[Extracted data entries]
╭──
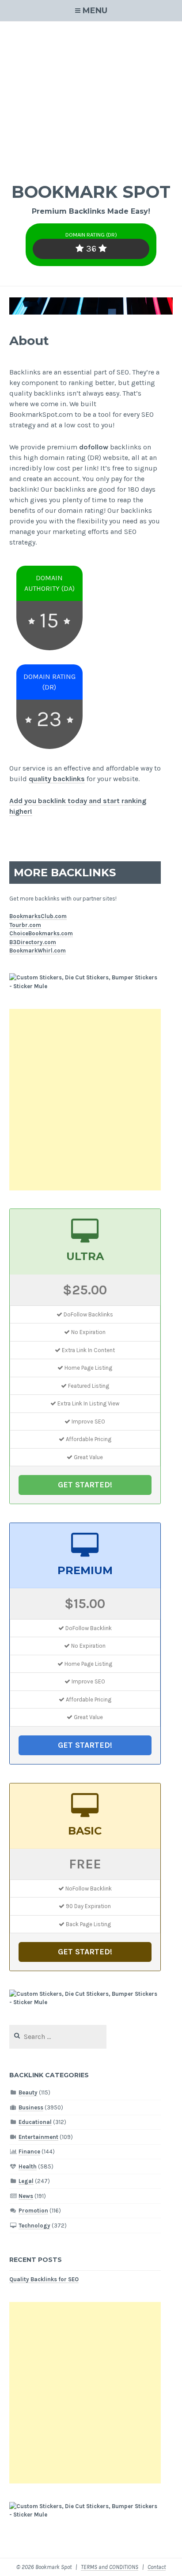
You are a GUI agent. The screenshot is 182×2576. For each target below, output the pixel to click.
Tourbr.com (25, 925)
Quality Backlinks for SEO (44, 2279)
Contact (157, 2567)
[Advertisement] (91, 96)
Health (28, 2166)
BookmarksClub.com (38, 916)
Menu (95, 10)
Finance (29, 2151)
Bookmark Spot (91, 192)
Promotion (33, 2210)
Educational (35, 2122)
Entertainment (38, 2137)
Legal (26, 2181)
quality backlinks (57, 779)
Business (31, 2107)
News (26, 2196)
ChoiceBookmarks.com (41, 933)
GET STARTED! (85, 1485)
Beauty (28, 2092)
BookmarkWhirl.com (37, 950)
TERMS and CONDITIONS (109, 2567)
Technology (34, 2225)
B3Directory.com (32, 942)
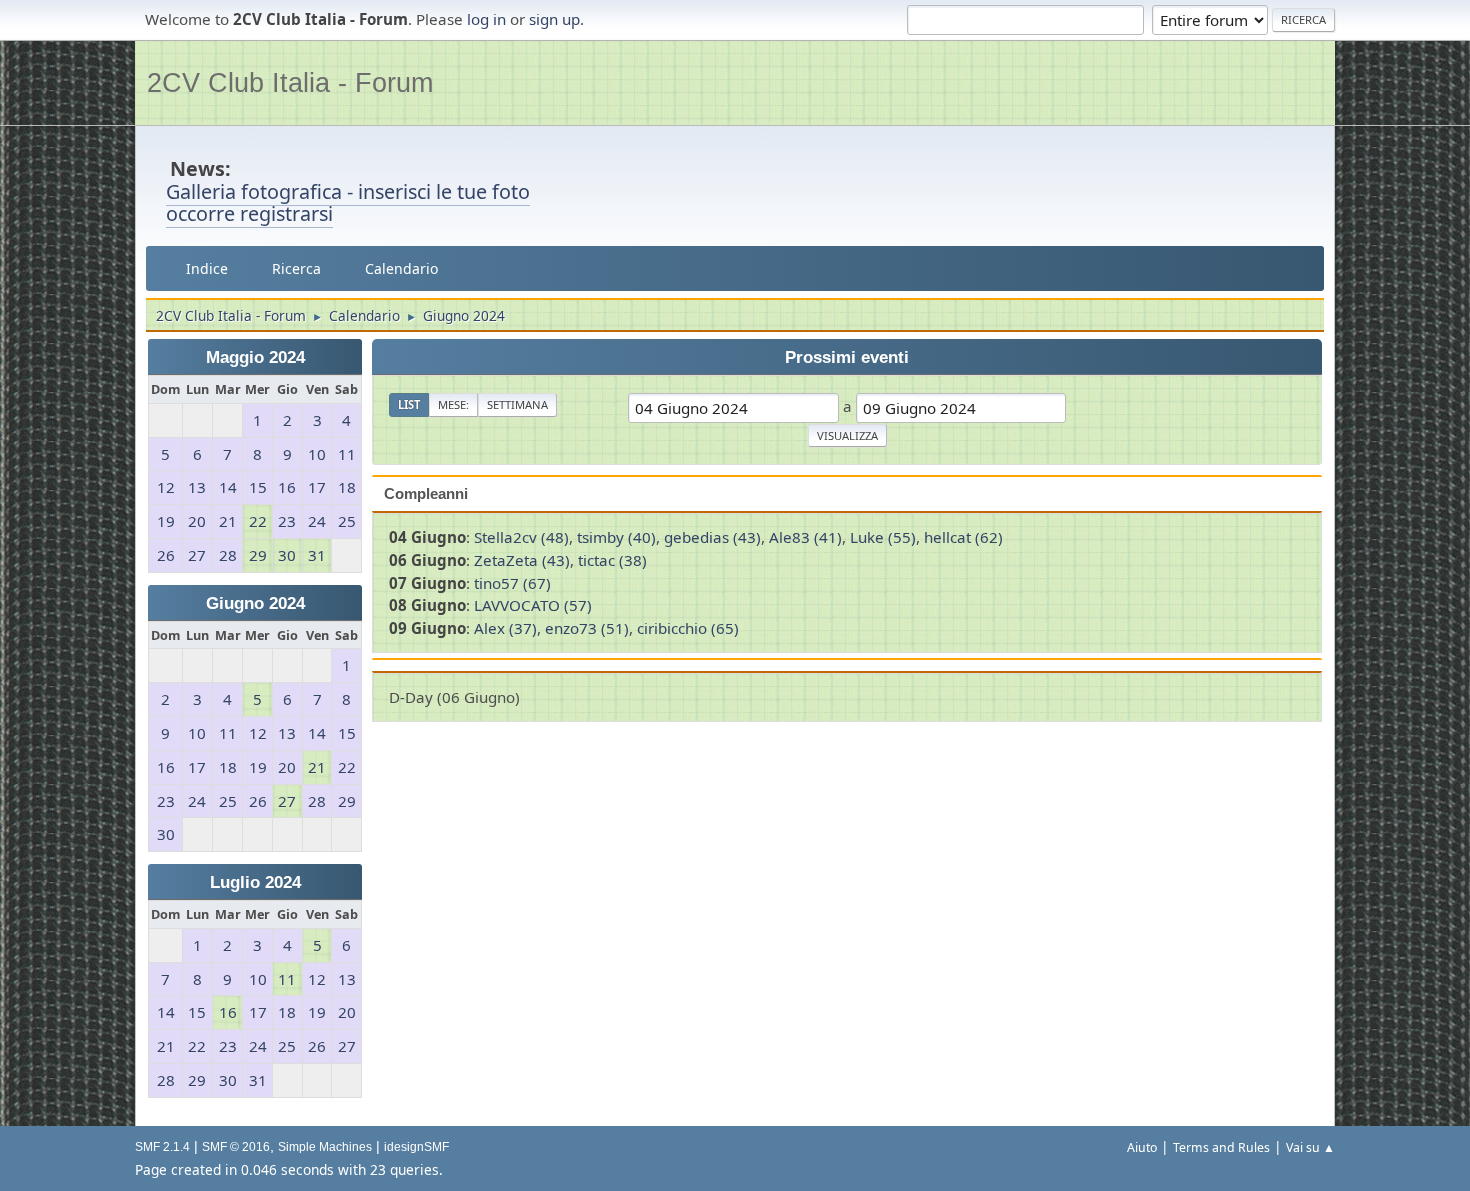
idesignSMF (416, 1147)
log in (486, 19)
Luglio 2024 (255, 882)
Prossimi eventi (847, 357)
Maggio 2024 (255, 357)
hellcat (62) (963, 537)
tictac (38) (612, 560)
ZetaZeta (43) (522, 560)
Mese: (453, 404)
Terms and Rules (1221, 1147)
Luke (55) (883, 537)
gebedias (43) (712, 537)
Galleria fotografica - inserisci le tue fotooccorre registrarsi (348, 203)
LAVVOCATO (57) (533, 605)
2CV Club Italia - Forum (290, 82)
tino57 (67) (512, 583)
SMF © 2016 (236, 1147)
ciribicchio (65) (688, 628)
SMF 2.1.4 (162, 1147)
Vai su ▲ (1310, 1147)
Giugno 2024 (255, 603)
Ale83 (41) (805, 537)
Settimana (517, 404)
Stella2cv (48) (521, 537)
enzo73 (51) (587, 628)
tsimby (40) (616, 537)
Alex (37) (505, 628)
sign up (554, 19)
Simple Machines (325, 1147)
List (409, 404)
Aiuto (1142, 1147)
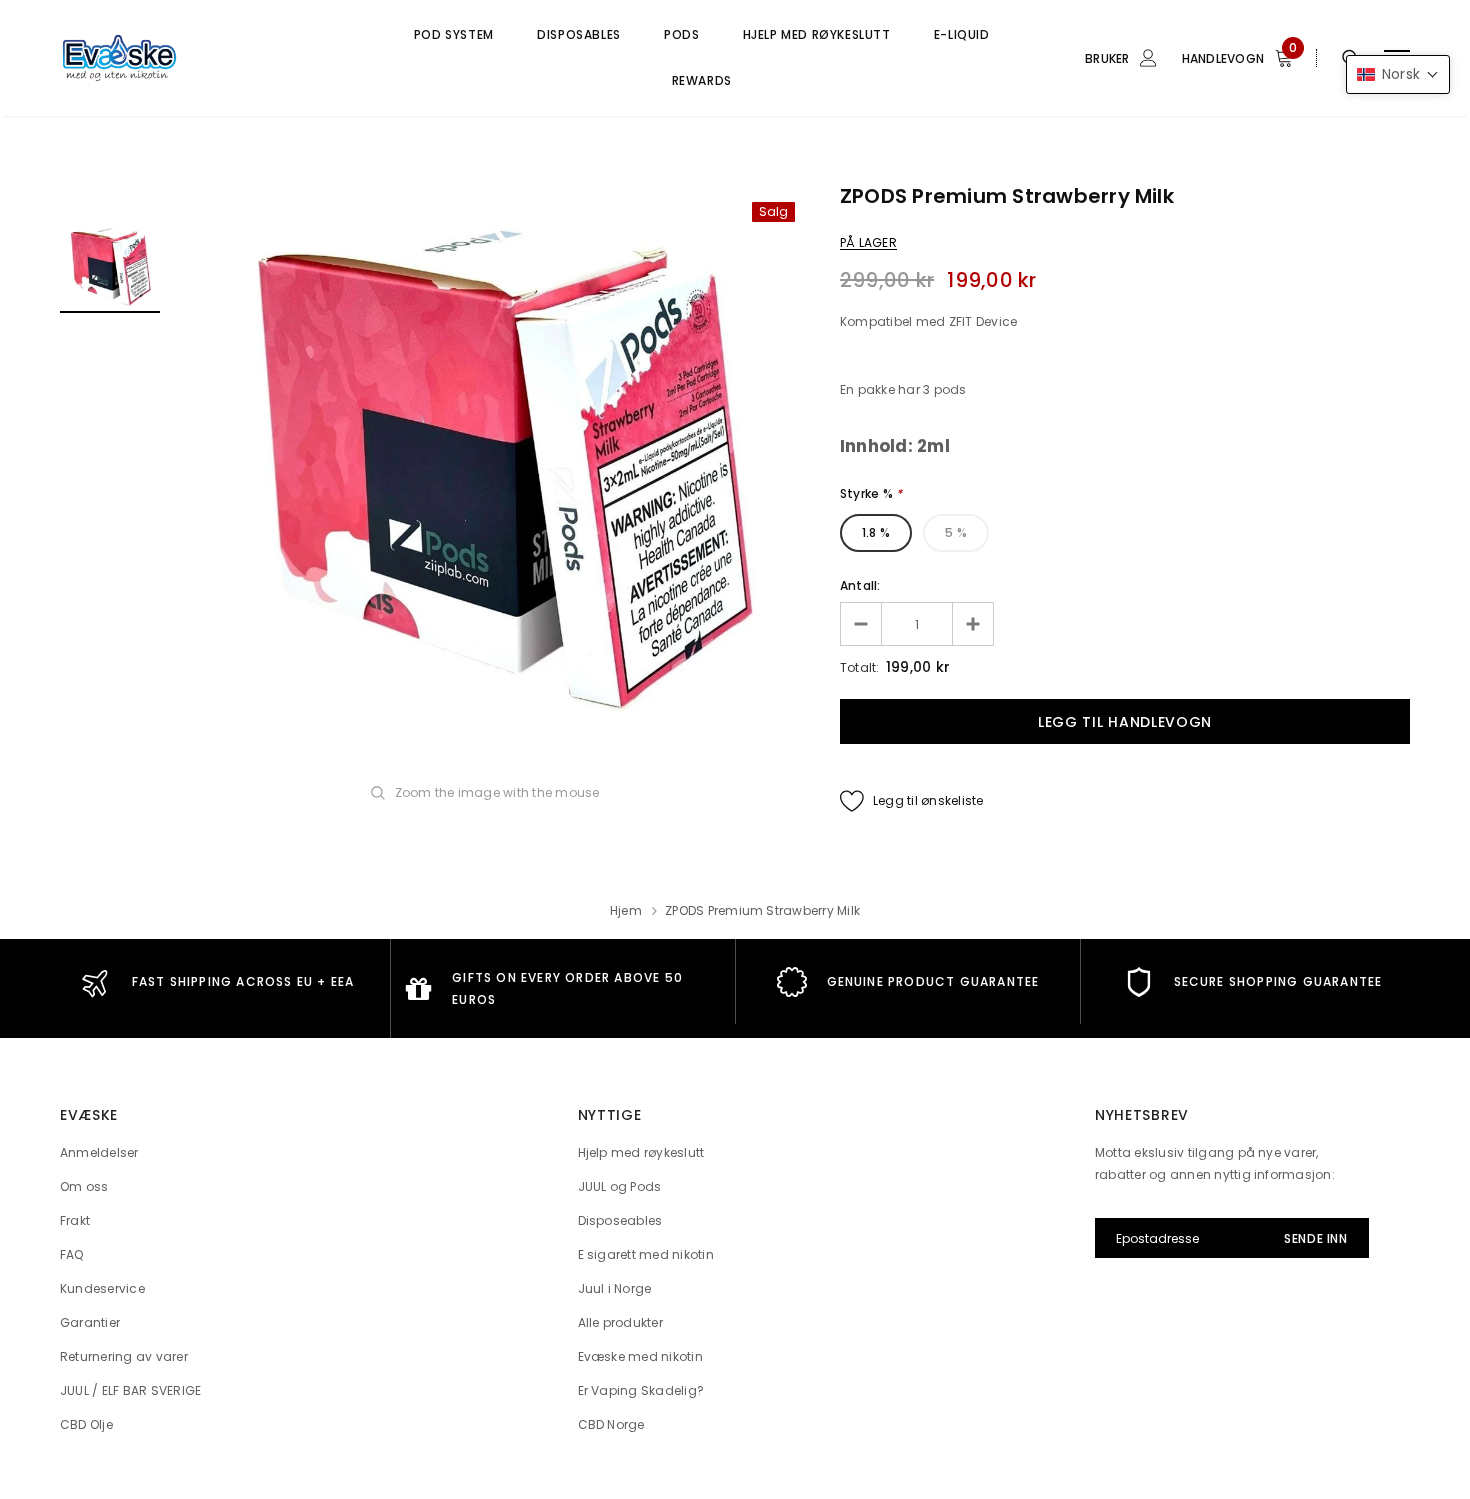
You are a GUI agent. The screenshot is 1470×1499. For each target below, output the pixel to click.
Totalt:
╰──
- [Problem]:
Retype, exactly as written, each line from the one containing "SMF 2.1.4 (162, 1147)" through the end of the data above, and leave out every picture.

- [Response]:
SMF 2.1.4 (162, 1147)
Vai su ▲ (1310, 1147)
Giugno 2024 (255, 603)
Ale83 (41) (805, 537)
Settimana (517, 404)
Stella2cv (48) (521, 537)
enzo73 (51) (587, 628)
tsimby (40) (616, 537)
Alex (37) (505, 628)
sign up (554, 19)
Simple Machines (325, 1147)
List (409, 404)
Aiuto (1142, 1147)
You are a GUI agent. The screenshot is 1470×1499. For each target below, output the pixel to click.
Totalt:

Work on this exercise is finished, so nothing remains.